For this post we’re venturing outside the M25 (yes, it’s a thing) to Cambridge, for the full soul treatment. It’s St Paul & The Broken Bones from BirmingHAM AlabAMa!
Paul Janeway is not just a singer, he’s a straight-up, pure-blooded diva. But when he strides out on stage after an intro jam by the band, he looks less like the soul legends of old and more like the guy who’d turn up with a crane when your car breaks down on the M1. He’s a little tubby (I’m of that persuasion myself, no judgement), he has a very receded hairline, and there are little spectacles perched askew on his nose. The only clue to what’s about to happen is his shoes. They are hella sparkly.
The Broken Bones kick into the whirling funk of ‘Don’t Mean a Thing’, and Janeway grabs the mic stand, giving it an experimental jerk. He stares mysteriously into the middle distance. He pushes his specs up his nose. The music skirls down to a sweet soul groove and Janeway takes a breath.
Then he sings, and the noise… Spectral, powerful, flavoursome, unexpected, scream-worthy, face-melting – you name it, he can do it. It’s astonishing to think that someone can sound like that simply by opening their mouth and pushing air out of their lungs. If the heavenly chorus doesn’t have one of him, I’ll be very disappointed.
It’s not just about the characteristic lead singer, though. While I’ve always felt that on their debut LP, ‘Half the City’, the band’s sound is poorly represented – it’s very thin – live they are muscular and surprisingly loud for an R&B outfit.

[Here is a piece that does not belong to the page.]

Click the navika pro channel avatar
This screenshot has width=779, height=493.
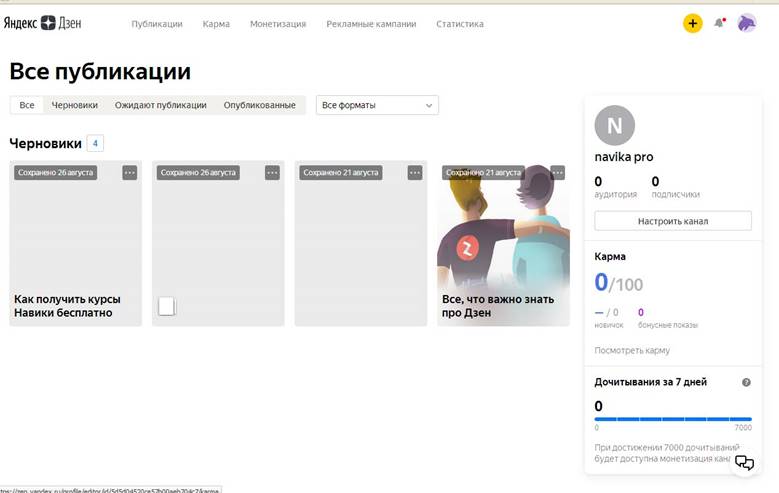click(x=614, y=126)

Guitarist Browan Lollar (superb name) in particular is infinitely better live than on wax, throwing out massive riffs and feather-light funk staccati with equal grace. They play classic soul, leaving the 1960s formula untouched, and they do it extremely well. If you heard a live recording out of context you’d assume you’d discovered some long-forgotten Motown B-side (which is definitely a compliment). The Cambridge crowd is middle-aged and rather staid, but I found a long-haired Wayne’s World-type person next to me, and we rocked out very happily together.
As the set builds, so does Janeway’s passion. At the peak of Broken Bones And Pocket Change, a heart-rending ballad of loss and destitution, he flings his glasses from his face and kneels at the lip of the stage, eyes screwed shut and head waving. If this seems intense, we haven’t seen anything yet – in an ecstasy of misery, Janeway pulls off his spangly brogues and begins to shout into them. This is a new one on me. The moment teeters on the edge of comedy, but he manages to hold it. We’re persuaded that his shoes deserve a telling, and the whole effect is very memorable – he’s a showman of the old order, a James Brown or a Joe Cocker.
SP&TBB are developing a good relationship with the UK – they tour fairly regularly, and it’s more than worth the outing to see them. For those of us who missed the 60s and 70s heyday of Stax and Motown, Janeway and his troupe of soul brothers are as near as dammit to the real thing. What a voice, and what a show.
St Paul & The Broken Bones are back in the UK playing the Junction, Cambridge and Troxy, London on 4 & 5 July 2017. They will also be performing at the Cornbury Music Festival in Oxfordshire, 7-9 July.
(N.B. This blog was written a few months after the gig, as we backdate some entries.)